Transitional periods in a person's life occur when they encounter a situation that changes their naive theory (or system of construction) of the way the world is ordered. They can create anxiety, hostility, and/or guilt and can also be opportunities to change one's constructs and the way one views the world.

The terms anxiety, hostility, and guilt had unique definitions and meanings in personal construct theory (The Psychology of Personal Constructs, Vol. 1, 486–534).

Anxiety develops when a person encounters a situation that their construct system does not cover, an event unlike any they have encountered. An example of such a situation is a woman from the western United States who is accustomed to earthquakes, who moves to the eastern United States and experiences great anxiety because of a hurricane. While an earthquake might be of greater magnitude, she experiences greater anxiety with the hurricane because she has no constructs to deal with such an event. She is caught "with her constructs down." Similarly, a boy who has been abused in early childhood may not have the constructs to accommodate kindness from others. Such a boy might experience anxiety in an outstretched hand that others view as benevolent.

Guilt is dislodgement from one's core constructs. A person feels guilt if they fail to confirm the constructs that define them. This definition of guilt is radically different from in other theories of personality. Kelly used the example of the man who regards others as cow-like creatures "making money and giving milk." Such a man might construe his role in relationship to others in terms of his ability to con favors or money from them. Such a man, who other psychologists might call a ruthless psychopath, and see as unable to experience guilt, feels guilt, according to Kelly's theory, when he is unable to con others: He is then alienated from his core constructs.

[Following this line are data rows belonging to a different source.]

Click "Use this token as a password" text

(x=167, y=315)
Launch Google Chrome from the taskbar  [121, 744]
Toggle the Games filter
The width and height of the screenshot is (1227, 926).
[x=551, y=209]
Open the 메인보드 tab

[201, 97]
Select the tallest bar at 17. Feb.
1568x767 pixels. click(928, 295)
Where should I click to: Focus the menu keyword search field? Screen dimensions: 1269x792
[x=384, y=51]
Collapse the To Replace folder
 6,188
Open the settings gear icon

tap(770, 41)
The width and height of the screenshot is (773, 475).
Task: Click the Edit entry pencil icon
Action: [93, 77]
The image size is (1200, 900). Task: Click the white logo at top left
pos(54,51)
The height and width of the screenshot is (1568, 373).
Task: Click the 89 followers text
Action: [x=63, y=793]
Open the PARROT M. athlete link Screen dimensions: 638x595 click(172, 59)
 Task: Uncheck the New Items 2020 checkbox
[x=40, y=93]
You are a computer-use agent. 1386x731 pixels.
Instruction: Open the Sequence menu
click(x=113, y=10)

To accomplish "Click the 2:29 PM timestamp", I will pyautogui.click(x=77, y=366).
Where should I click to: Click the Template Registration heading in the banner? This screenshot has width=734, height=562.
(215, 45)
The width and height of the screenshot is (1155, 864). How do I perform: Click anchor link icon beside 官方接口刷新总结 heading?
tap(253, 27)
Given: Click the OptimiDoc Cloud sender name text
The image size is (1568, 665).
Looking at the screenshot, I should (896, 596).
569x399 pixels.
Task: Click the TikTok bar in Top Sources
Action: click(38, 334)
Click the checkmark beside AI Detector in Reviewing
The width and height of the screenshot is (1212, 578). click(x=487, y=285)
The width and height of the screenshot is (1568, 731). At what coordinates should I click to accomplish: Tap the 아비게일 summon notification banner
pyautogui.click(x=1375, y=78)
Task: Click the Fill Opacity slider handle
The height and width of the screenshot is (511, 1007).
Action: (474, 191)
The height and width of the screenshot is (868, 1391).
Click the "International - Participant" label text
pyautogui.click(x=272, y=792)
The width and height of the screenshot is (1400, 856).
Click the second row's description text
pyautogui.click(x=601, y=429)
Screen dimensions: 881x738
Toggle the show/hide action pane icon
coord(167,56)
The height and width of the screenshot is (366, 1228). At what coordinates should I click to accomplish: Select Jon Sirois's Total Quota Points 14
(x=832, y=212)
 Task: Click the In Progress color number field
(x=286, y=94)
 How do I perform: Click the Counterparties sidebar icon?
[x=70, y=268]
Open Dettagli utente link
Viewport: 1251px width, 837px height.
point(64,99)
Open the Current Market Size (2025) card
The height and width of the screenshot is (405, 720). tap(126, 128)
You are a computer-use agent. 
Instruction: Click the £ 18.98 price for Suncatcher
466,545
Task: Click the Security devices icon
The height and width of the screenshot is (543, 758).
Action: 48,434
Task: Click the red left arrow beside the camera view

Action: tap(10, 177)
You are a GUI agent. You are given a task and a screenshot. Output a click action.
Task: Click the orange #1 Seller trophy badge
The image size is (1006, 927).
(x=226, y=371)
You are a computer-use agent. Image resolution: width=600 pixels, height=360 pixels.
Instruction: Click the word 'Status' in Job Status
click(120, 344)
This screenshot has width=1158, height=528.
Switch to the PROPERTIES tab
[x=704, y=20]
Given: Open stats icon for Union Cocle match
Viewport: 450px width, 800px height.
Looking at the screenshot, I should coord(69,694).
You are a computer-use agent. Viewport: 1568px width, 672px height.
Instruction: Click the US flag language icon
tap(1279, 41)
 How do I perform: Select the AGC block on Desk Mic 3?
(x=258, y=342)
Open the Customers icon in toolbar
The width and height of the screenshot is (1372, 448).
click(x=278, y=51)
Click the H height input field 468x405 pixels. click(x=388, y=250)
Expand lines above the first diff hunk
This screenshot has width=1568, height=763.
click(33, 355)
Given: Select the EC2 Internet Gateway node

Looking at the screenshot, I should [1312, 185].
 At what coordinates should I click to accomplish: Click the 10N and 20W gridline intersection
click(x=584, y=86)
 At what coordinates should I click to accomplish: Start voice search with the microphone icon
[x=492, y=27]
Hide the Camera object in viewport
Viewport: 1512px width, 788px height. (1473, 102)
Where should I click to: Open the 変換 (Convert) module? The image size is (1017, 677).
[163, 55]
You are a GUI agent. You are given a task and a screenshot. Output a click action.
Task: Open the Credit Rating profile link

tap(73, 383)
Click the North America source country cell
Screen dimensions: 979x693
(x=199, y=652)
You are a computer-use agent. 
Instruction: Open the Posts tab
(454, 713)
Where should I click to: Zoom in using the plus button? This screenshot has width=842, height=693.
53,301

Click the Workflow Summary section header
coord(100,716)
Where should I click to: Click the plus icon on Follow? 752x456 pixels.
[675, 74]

Hostility is "attempting to extort confirmation of a social prediction that is already failing." When a person encounters a situation in which they expect one outcome and receive quite a different one, they should change their theory or constructs rather than trying to change the situation to match their constructs. But the person who continually refuses to modify their belief system to accommodate new data, and in fact tries to change the data, is acting in bad faith and with hostility. Hostility, in Kelly's theory, is analogous to a scientist "fudging" their data. An example might be a professor who sees himself as a brilliant educator who deals with poor student reviews by devaluing the students or the means of evaluation.

=== Rep test ===

Rep stands for repertory grid. In 1955, George Kelly created an interactive grid known as the rep test based on his personal construct theory. The repertory grid is a mathematical way of giving meaning to one's own, or other people's, personal constructs. The repertory grid test needs a set of elements (such as people or things), and a set of constructs created by the individual. The test asks a person to list people or things that are important, then the responses are split into groups of three. There are three role-titles in each row; the person is to think how two of the constructs are alike, and how the other is different from the two that are alike. The responses are sorted into two poles, an emergent pole and implicit pole. The emergent pole is the way in which two elements are similar, while the implicit pole is the way in which the third element differs from the two that are similar. After extracting a construct, the individual analyzes the role-titles and checks the elements that are best described under the emergent pole and leaves blank the elements best described under the implicit pole. Kelly's repertory grid test can be used in many different situations, from clinical psychology to marketing, due to its ability to apply constructs to any kind of event. Kelly believed the repertory grid provided a "basis for a mathematics of psychological space"—a way to mathematically model any person's "psychological space".

==Selected publications==
- 1955: The psychology of personal constructs. Vol. I, II. Norton, New York. (2nd printing: 1991, Routledge, London, New York)
- 1963: A theory of personality. The psychology of personal constructs. Norton, New York (= Chapt. 1-3 of Kelly 1955).
- 1969: Clinical psychology and personality: The selected papers of George Kelly. John Wiley & Sons, New York.